**AIM OF THE TASK**
Start to finish, return the listing exactly as written.

**INPUT MATERIAL**
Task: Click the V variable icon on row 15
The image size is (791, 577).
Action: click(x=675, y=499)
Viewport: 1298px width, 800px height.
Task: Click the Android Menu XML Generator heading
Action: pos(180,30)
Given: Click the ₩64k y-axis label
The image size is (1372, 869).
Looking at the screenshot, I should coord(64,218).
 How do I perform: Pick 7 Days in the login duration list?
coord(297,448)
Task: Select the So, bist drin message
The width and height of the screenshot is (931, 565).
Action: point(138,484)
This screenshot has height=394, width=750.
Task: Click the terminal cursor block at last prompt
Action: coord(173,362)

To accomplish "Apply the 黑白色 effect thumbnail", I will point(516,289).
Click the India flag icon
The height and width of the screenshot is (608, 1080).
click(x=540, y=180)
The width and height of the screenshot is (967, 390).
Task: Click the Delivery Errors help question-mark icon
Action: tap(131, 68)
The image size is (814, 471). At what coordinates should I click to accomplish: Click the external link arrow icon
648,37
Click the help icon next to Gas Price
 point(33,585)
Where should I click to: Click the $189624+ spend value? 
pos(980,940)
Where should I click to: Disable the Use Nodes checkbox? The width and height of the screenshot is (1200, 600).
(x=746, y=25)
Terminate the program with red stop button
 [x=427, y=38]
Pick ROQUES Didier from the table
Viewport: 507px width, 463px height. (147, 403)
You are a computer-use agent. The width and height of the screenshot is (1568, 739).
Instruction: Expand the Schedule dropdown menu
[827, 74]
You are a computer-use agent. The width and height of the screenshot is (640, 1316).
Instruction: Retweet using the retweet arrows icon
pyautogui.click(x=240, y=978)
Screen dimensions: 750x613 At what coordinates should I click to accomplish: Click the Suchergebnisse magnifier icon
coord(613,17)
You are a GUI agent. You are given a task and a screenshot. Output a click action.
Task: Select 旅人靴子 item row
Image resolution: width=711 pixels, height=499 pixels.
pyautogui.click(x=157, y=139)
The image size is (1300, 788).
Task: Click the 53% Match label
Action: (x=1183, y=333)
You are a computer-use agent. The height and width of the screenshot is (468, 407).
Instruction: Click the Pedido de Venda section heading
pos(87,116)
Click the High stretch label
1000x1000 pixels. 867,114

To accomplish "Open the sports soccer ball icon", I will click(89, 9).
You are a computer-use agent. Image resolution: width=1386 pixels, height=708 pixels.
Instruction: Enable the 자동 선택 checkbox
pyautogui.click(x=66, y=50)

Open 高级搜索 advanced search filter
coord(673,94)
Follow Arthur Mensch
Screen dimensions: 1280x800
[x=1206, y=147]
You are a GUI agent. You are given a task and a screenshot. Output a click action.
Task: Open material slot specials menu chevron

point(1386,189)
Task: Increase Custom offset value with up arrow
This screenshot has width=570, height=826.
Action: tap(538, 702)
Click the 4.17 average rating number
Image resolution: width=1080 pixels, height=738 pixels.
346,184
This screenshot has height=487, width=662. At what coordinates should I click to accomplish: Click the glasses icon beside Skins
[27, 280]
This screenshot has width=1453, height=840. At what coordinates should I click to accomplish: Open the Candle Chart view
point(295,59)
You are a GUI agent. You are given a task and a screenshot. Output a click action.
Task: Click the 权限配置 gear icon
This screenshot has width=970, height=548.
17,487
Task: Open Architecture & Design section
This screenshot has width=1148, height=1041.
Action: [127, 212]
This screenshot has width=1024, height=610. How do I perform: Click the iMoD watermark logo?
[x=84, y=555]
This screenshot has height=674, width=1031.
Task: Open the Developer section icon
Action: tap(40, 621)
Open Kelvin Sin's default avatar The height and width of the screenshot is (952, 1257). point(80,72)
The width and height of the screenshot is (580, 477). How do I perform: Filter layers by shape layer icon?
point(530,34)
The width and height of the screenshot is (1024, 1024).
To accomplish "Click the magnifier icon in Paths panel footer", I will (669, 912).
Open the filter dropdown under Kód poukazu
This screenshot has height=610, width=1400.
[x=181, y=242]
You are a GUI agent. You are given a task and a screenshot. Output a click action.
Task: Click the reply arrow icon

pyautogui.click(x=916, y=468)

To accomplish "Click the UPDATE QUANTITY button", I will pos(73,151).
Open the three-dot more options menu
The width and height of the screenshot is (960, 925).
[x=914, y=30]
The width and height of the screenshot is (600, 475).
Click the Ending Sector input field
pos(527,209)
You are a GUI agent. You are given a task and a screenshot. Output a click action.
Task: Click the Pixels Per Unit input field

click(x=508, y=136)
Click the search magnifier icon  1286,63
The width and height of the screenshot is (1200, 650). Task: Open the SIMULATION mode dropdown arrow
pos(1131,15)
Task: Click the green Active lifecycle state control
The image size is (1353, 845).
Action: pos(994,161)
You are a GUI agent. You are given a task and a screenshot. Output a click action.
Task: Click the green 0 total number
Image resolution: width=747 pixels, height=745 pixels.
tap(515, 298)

**TASK ANSWER**
Task: Click the V variable icon on row 15
The image size is (791, 577).
Action: click(x=675, y=499)
Viewport: 1298px width, 800px height.
Task: Click the Android Menu XML Generator heading
Action: pos(180,30)
Given: Click the ₩64k y-axis label
The image size is (1372, 869).
Looking at the screenshot, I should coord(64,218).
 How do I perform: Pick 7 Days in the login duration list?
coord(297,448)
Task: Select the So, bist drin message
The width and height of the screenshot is (931, 565).
Action: point(138,484)
This screenshot has height=394, width=750.
Task: Click the terminal cursor block at last prompt
Action: coord(173,362)

To accomplish "Apply the 黑白色 effect thumbnail", I will point(516,289).
Click the India flag icon
The height and width of the screenshot is (608, 1080).
click(x=540, y=180)
The width and height of the screenshot is (967, 390).
Task: Click the Delivery Errors help question-mark icon
Action: tap(131, 68)
The image size is (814, 471). At what coordinates should I click to accomplish: Click the external link arrow icon
648,37
Click the help icon next to Gas Price
 point(33,585)
Where should I click to: Click the $189624+ spend value? 
pos(980,940)
Where should I click to: Disable the Use Nodes checkbox? The width and height of the screenshot is (1200, 600).
(x=746, y=25)
Terminate the program with red stop button
 [x=427, y=38]
Pick ROQUES Didier from the table
Viewport: 507px width, 463px height. (147, 403)
You are a computer-use agent. The width and height of the screenshot is (1568, 739).
Instruction: Expand the Schedule dropdown menu
[827, 74]
You are a computer-use agent. The width and height of the screenshot is (640, 1316).
Instruction: Retweet using the retweet arrows icon
pyautogui.click(x=240, y=978)
Screen dimensions: 750x613 At what coordinates should I click to accomplish: Click the Suchergebnisse magnifier icon
coord(613,17)
You are a GUI agent. You are given a task and a screenshot. Output a click action.
Task: Select 旅人靴子 item row
Image resolution: width=711 pixels, height=499 pixels.
pyautogui.click(x=157, y=139)
The image size is (1300, 788).
Task: Click the 53% Match label
Action: (x=1183, y=333)
You are a computer-use agent. The height and width of the screenshot is (468, 407).
Instruction: Click the Pedido de Venda section heading
pos(87,116)
Click the High stretch label
1000x1000 pixels. 867,114

To accomplish "Open the sports soccer ball icon", I will click(89, 9).
You are a computer-use agent. Image resolution: width=1386 pixels, height=708 pixels.
Instruction: Enable the 자동 선택 checkbox
pyautogui.click(x=66, y=50)

Open 高级搜索 advanced search filter
coord(673,94)
Follow Arthur Mensch
Screen dimensions: 1280x800
[x=1206, y=147]
You are a GUI agent. You are given a task and a screenshot. Output a click action.
Task: Open material slot specials menu chevron

point(1386,189)
Task: Increase Custom offset value with up arrow
This screenshot has width=570, height=826.
Action: tap(538, 702)
Click the 4.17 average rating number
Image resolution: width=1080 pixels, height=738 pixels.
346,184
This screenshot has height=487, width=662. At what coordinates should I click to accomplish: Click the glasses icon beside Skins
[27, 280]
This screenshot has width=1453, height=840. At what coordinates should I click to accomplish: Open the Candle Chart view
point(295,59)
You are a GUI agent. You are given a task and a screenshot. Output a click action.
Task: Click the 权限配置 gear icon
This screenshot has width=970, height=548.
17,487
Task: Open Architecture & Design section
This screenshot has width=1148, height=1041.
Action: [127, 212]
This screenshot has width=1024, height=610. How do I perform: Click the iMoD watermark logo?
[x=84, y=555]
This screenshot has height=674, width=1031.
Task: Open the Developer section icon
Action: tap(40, 621)
Open Kelvin Sin's default avatar The height and width of the screenshot is (952, 1257). point(80,72)
The width and height of the screenshot is (580, 477). How do I perform: Filter layers by shape layer icon?
point(530,34)
The width and height of the screenshot is (1024, 1024).
To accomplish "Click the magnifier icon in Paths panel footer", I will (669, 912).
Open the filter dropdown under Kód poukazu
This screenshot has height=610, width=1400.
[x=181, y=242]
You are a GUI agent. You are given a task and a screenshot. Output a click action.
Task: Click the reply arrow icon

pyautogui.click(x=916, y=468)

To accomplish "Click the UPDATE QUANTITY button", I will pos(73,151).
Open the three-dot more options menu
The width and height of the screenshot is (960, 925).
[x=914, y=30]
The width and height of the screenshot is (600, 475).
Click the Ending Sector input field
pos(527,209)
You are a GUI agent. You are given a task and a screenshot. Output a click action.
Task: Click the Pixels Per Unit input field

click(x=508, y=136)
Click the search magnifier icon  1286,63
The width and height of the screenshot is (1200, 650). Task: Open the SIMULATION mode dropdown arrow
pos(1131,15)
Task: Click the green Active lifecycle state control
The image size is (1353, 845).
Action: pos(994,161)
You are a GUI agent. You are given a task and a screenshot. Output a click action.
Task: Click the green 0 total number
Image resolution: width=747 pixels, height=745 pixels.
tap(515, 298)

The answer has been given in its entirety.